Q: "travelling lady"? (and "goal"0

Joel S. Berson Berson at ATT.NET
Sat Oct 16 00:26:52 UTC 2010

At 10/15/2010 05:52 PM, Laurence Horn wrote:
>Well, there's the evidence from the eponymous Leonard Cohen song--
>And why are you so quiet now
>Standing there in the doorway?
>You chose your journey long before
>You came upon this highway.
>Traveling lady, stay awhile
>Until the night is over.
>I'm just a station on your way
>I know I'm not your lover.

A little bit later than my quotation.

>I'm still puzzled by the "Goal" for "Gaol", though, especially since
>the OED doesn't provide the former as a variant spelling of the
>latter.  The Ballad of Reading Goal?

Yes it does -- s.v. jail, gaol, n.:

Forms: {alpha}. 3-4 gayhol(e, 5 gayll(e, gaille,
5-7 gayole, gayl(e, gaile, 6 gaiell, gaill, 6-7
gaole, goale, *7-8 goal*, 7- gaol. {beta}. 4
iaiole, 4-7 iaile, iayle, 5 iayll, 6-7 iaole, 7-8
jayl, (7 jale), 7- jail. {gamma}. 6 geyle, geayle, (gial), 7 geale.
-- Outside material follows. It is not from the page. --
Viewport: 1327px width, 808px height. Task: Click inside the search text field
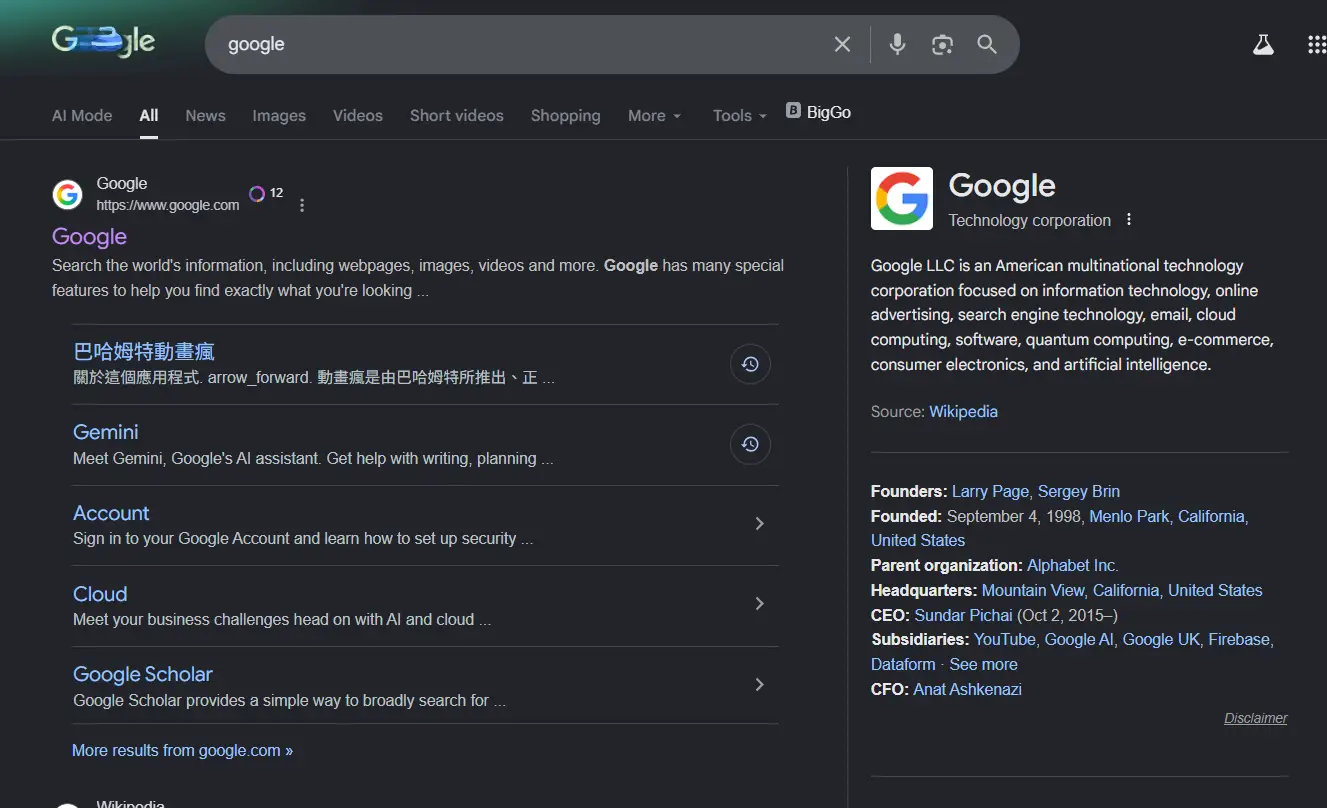click(x=520, y=44)
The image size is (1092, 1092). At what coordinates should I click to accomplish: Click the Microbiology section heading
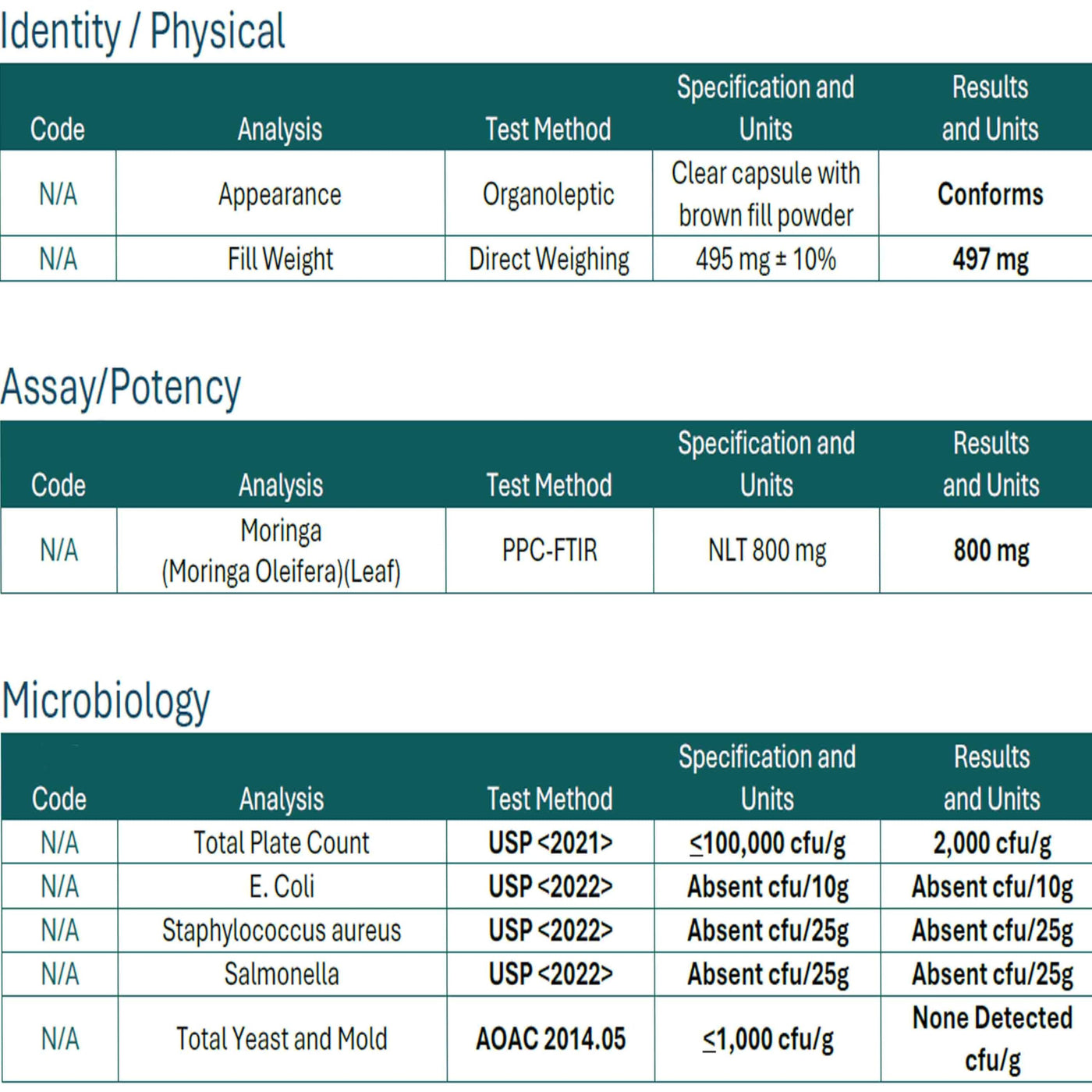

1647 CLARENDON [Edward Hyde, Earl of Clarendon;
historian and statesman; grandfather of Queen
Mary II and Queen Anne] Hist. Reb. v. ยง51 To be
committed to the Common Goal of Colchester.

1779 J. BURGOYNE [General John, "Gentleman
Johnny", army officer and dramatist] Let. to
Constituents (ed. 3) 15 The goals..were resorted to for other recruits.

And several times in vol. 2 of _The History and
Adventures of ... Don Quixote_ (1755), tr. by
T[obias] Smollet, M.D. [Britsh navy surgeon and author].

Would these ingenious Gentlemen misspell?

"Goal" is very common in American newspapers of
the 18th century (I've seen it more often than
"Gaol"), and considering that they took much of
their news from British journals I expect in those publications also.